Considérant qu’à supposer même que les dispositions légales qu’ils invoquent aient un caractère d’ordre public, les recourants ne démontrent pas en quoi la sentence par laquelle le tribunal arbitral qui avait reçu mission de statuer en amiable compositeur, a d’une part alloué aux sociétés du groupe ITM, parties à l’instance arbitrale, en exécution des stipulations contractuelles liant les

parties, les sommes dont la société SURQUOIT était redevable en sa qualité de débiteur principal et Monsieur B en vertu d’un engagement de caution solidaire qu’il ne contestait pas, d’autre part rejeté la demande de nullité du contrat d’enseigne enfin fixé le montant de la réparation due par ITM Entreprises à la société SURQUOIT à raison du manquement de cette dernière à son obligation de délivrer une information loyale sur le potentiel réel de la zone de chalandise, méconnaît les dispositions en cause;

Qu’en réalité sous couvert du moyen, les recourants entendent obtenir la révision au fond de la sentence laquelle est interdite au juge de l’annulation.

Sur le troisième moyen d’annulation tiré du défaut de motivation de la sentence arbitrale (article 1492 6° du Code de procédure civile).

Les recourants qui considèrent que la demande de nullité de l’intégralité de l’engagement relatif au contrat d’enseigne pour dol emporte obligatoirement contestation de l’engagement de caution de Monsieur BT, relèvent que la sentence arbitrale laisse apparaître deux motifs contradictoires, ce qui équivaut à une absence de motifs, en précisant que le cautionnement n’est pas contesté et que la nullité de la convention pour dol est demandée.

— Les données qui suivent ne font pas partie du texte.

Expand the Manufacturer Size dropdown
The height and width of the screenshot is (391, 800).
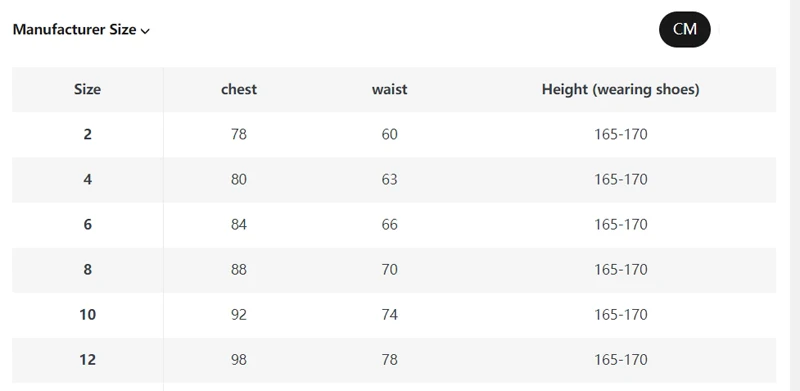(x=81, y=30)
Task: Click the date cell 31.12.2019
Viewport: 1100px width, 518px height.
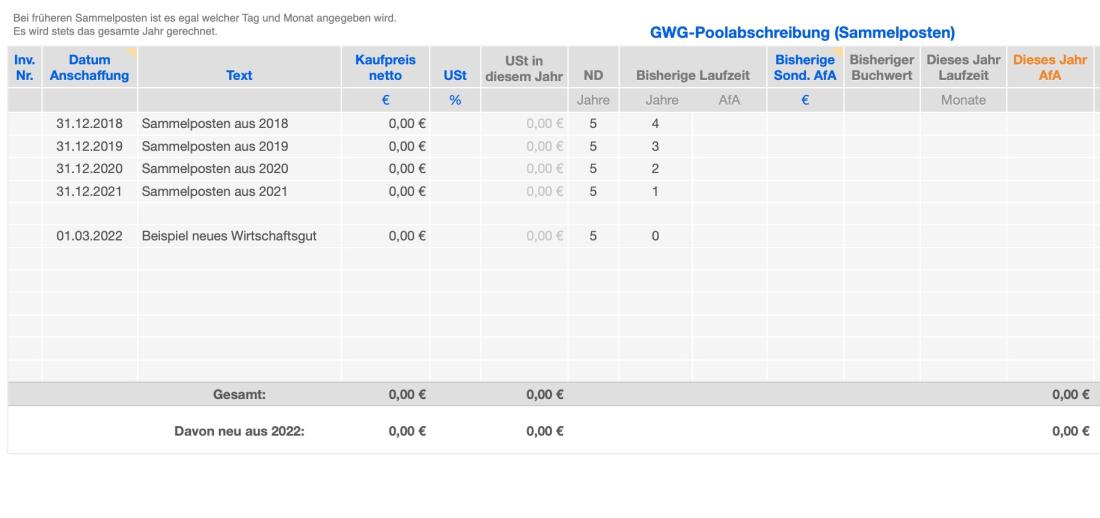Action: [89, 146]
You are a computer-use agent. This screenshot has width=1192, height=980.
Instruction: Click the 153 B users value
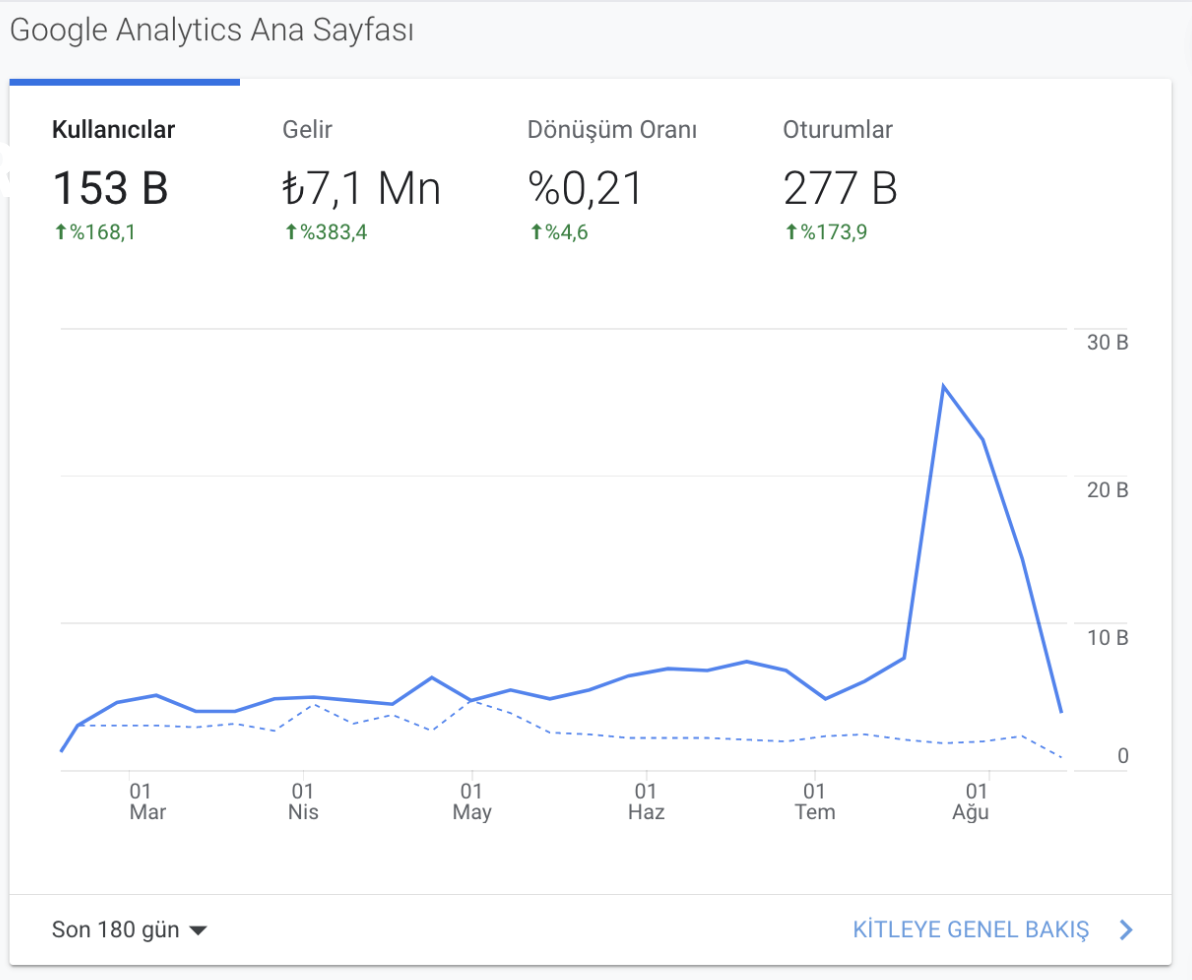pyautogui.click(x=110, y=188)
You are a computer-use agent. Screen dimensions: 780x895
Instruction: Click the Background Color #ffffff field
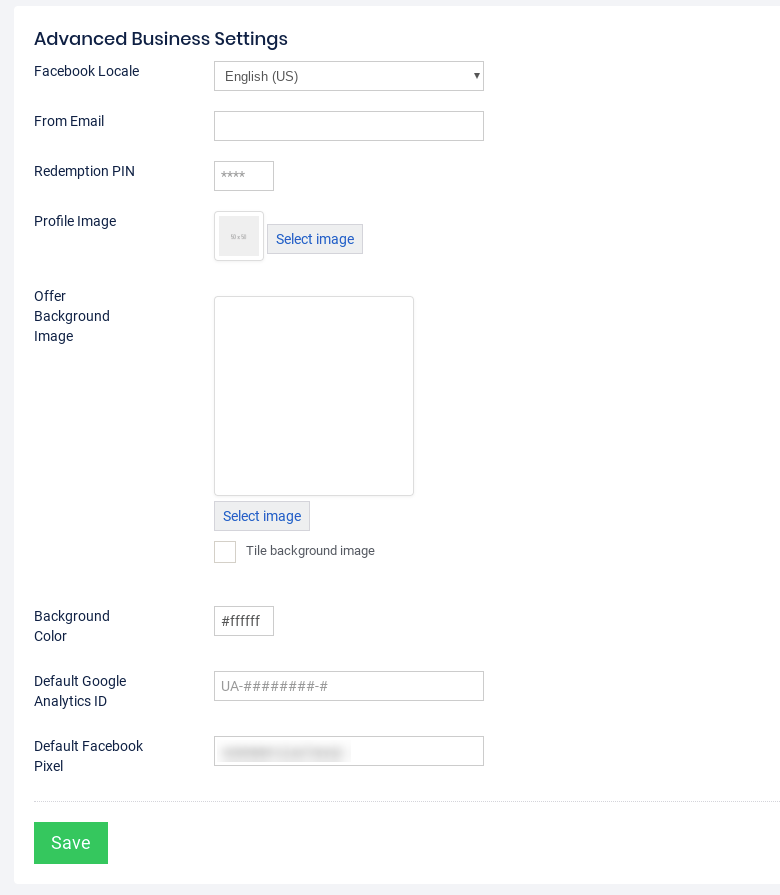point(243,621)
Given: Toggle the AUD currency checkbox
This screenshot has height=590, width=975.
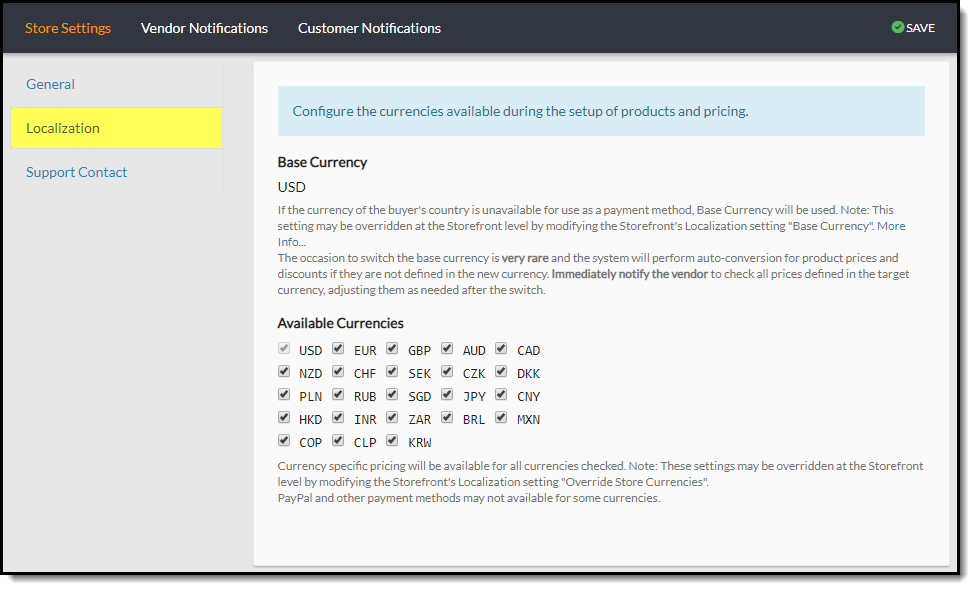Looking at the screenshot, I should coord(446,348).
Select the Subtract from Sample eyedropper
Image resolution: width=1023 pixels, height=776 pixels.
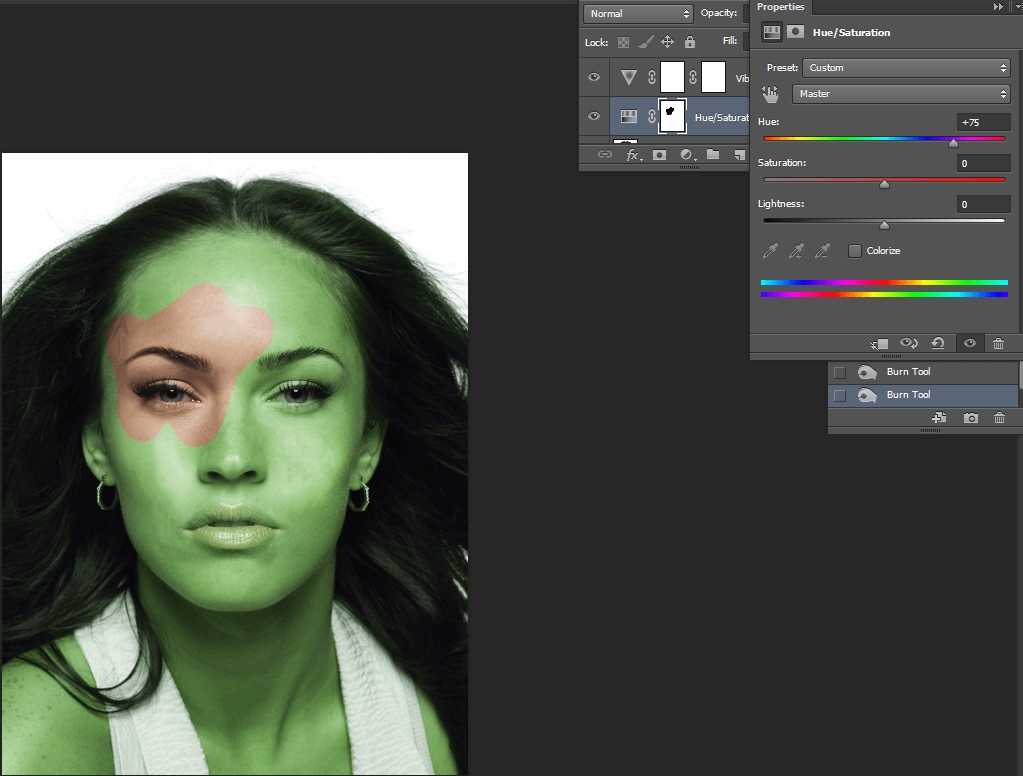(x=822, y=251)
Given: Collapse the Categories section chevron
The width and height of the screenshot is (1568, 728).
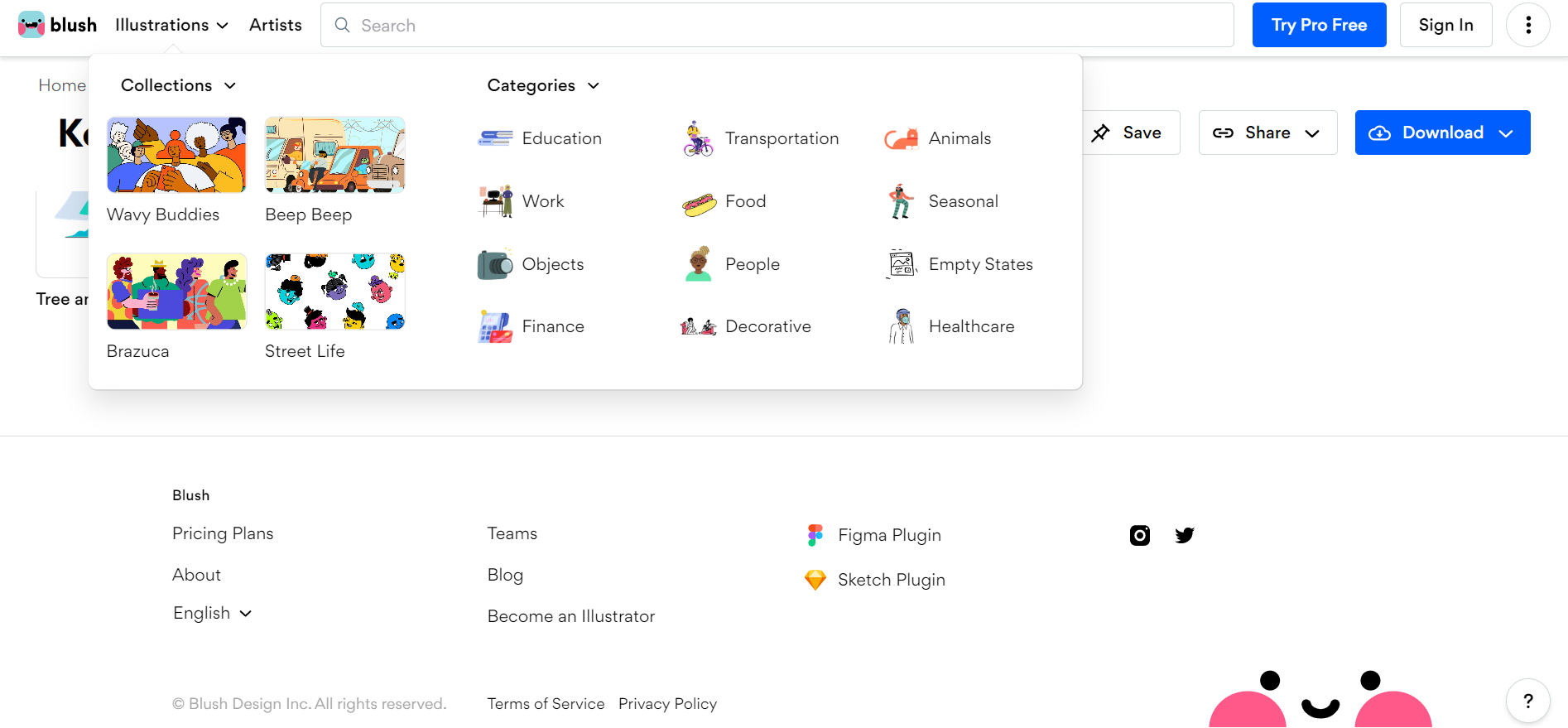Looking at the screenshot, I should 594,86.
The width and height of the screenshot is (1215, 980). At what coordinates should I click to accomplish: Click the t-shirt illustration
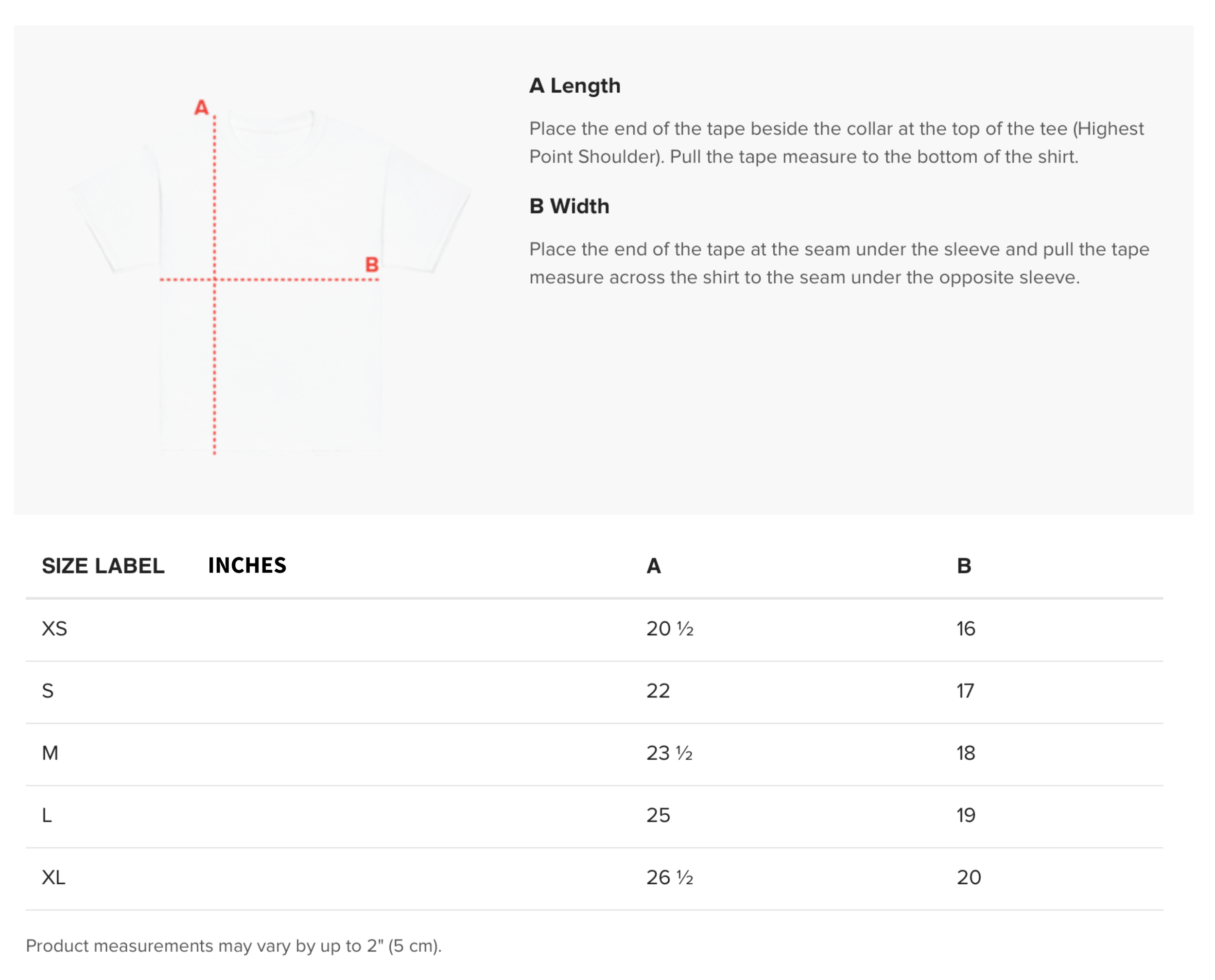(x=270, y=281)
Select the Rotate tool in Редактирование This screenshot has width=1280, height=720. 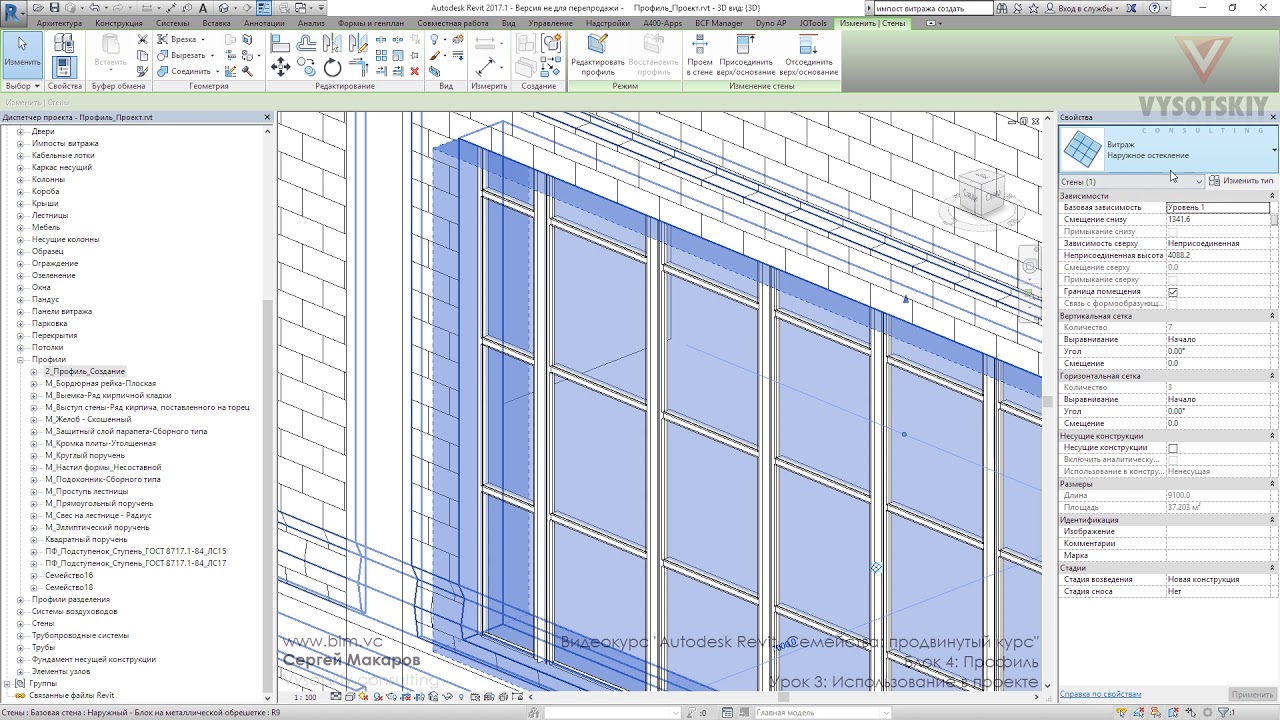pos(333,67)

Ils soulignent par ailleurs qu’une autre contradiction de motifs ressort également de ce que la sentence arbitrale pour justifier l’exigibilité par les sociétés du groupement de diverses sommes dues, énonce que l’exécution du contrat démontre la validité du consentement de la société SURQUOIT et de Monsieur B tout en relevant l’existence d’un vice du consentement justifiant l’indemnisation partielle de la Société SURQUOIT et de Monsieur B pour manquement au principe de la loyauté.

Considérant qu’il résulte du texte de la sentence que le tribunal arbitral qui avait reçu mission de statuer en équité, s’est expliqué précisément sur les motifs qui l’ont conduit à condamner in solidum la Société SURQUOIT et Monsieur B au paiement aux différentes sociétés du groupe ITM, des sommes dues en vertu de leurs engagements contractuels respectifs, à rejeter au regard de la tardiveté de l’action la demande de nullité du contrat d’enseigne exécuté sans interruption jusqu’à sa résiliation et à réparer par l’octroi de dommages-intérêts, le préjudice consécutif au manquement d’ITM à son obligation de loyauté contractuelle, pour avoir dissimulé une étude prospective réalisée en 1999;

Que le moyen tiré du défaut de motivation ne peut, dès lors, qu’être écarté, les recourants entendant, en réalité sous couvert de celui-ci, inviter la cour à substituer sa propre appréciation à celle des arbitres sur l’effet des manquements relevés à l’encontre de ITM sur la validité des conventions liant les parties;

Considérant que pour les motifs qui précédent, le recours doit être rejeté ;

Considérant que les recourants qui succombent doivent être condamnés aux dépens sans pouvoir prétendre à l’application de l’article 700 du Code de procédure civile et doivent être condamnés sur ce fondement au paiement d’une somme de 7.000,00 €;

Condamnée
Décision de la cour d’appel

Décision de la cour d’appel

PAR CES MOTIFS

Rejette le recours en annulation formé par Monsieur B, la société SURQUOIT, la SELARL WEIL & GUYOMAR agissant en qualité d’administrateur judiciaire, et la SELAS KOCH et associés agissant en qualité de mandataire judiciaire à l’encontre de la sentence arbitrale rendue à Paris le 13 décembre 2013, dans l’instance les opposant aux sociétés ITM ENTREPRISES, ITM EST, ITM EQUIPEMENT DE LA MAISON, REGIEX, STIME et à l’association l’UNION DES MOUSQUETAIRES;

Condamne in solidum Monsieur Christophe B, la société SURQUOIT, la SELARL WEIL & GUYOMAR agissant en qualité d’administrateur judiciaire, et la SELAS KOCH et associés agissant en qualité de mandataire judiciaire aux dépens et au paiement aux sociétés ITM ENTREPRISES, ITM EST, ITM EQUIPEMENT DE LA MAISON, REGIEX, STIME et à l’association l’UNION DES MOUSQUETAIRES, prises ensemble, la somme de 7.000 euros en application de l’article 700 du Code de procédure civile.